--- RECORDS TO PROCESS ---
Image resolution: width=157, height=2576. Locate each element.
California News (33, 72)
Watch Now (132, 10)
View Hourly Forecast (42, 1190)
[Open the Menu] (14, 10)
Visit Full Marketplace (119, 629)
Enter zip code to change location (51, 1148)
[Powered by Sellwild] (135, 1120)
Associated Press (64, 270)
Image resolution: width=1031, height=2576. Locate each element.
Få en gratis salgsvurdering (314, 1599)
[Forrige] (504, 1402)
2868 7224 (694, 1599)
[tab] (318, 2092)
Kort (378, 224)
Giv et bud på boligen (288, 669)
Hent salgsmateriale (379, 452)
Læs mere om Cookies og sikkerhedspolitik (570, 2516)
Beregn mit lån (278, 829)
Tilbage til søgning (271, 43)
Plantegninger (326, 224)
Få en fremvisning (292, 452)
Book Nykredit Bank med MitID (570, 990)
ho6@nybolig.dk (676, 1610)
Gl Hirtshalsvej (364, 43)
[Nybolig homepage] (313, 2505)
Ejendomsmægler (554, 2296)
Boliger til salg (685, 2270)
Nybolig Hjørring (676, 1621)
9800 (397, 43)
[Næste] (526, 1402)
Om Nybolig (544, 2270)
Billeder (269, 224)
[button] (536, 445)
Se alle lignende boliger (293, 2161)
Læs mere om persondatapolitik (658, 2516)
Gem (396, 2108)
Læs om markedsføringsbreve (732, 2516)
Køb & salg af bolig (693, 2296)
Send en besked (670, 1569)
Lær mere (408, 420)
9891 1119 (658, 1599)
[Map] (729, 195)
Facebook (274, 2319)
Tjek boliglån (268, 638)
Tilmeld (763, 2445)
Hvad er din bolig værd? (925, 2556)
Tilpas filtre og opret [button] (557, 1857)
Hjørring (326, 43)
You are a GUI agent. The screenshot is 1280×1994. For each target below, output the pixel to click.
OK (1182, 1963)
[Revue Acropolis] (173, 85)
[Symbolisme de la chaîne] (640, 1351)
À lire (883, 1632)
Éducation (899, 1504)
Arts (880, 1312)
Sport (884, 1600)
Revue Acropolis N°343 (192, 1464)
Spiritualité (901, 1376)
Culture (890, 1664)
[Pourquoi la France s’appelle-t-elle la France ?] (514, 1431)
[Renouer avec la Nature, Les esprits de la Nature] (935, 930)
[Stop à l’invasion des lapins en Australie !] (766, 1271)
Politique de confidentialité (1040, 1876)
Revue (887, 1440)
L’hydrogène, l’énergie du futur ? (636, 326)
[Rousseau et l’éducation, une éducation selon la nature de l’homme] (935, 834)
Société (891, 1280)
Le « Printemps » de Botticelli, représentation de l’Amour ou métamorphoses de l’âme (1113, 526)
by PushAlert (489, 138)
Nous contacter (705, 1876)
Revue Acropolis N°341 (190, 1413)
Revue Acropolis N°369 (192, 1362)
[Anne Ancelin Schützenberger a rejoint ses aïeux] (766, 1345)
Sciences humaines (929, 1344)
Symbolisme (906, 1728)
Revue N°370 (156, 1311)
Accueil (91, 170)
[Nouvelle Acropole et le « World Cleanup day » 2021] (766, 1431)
---
- AIM OF THE TASK
Check every line of the entries above, and copy those that carry the string "button".

- FINAL ANSWER
[button] (536, 445)
Tilpas filtre og opret [button] (557, 1857)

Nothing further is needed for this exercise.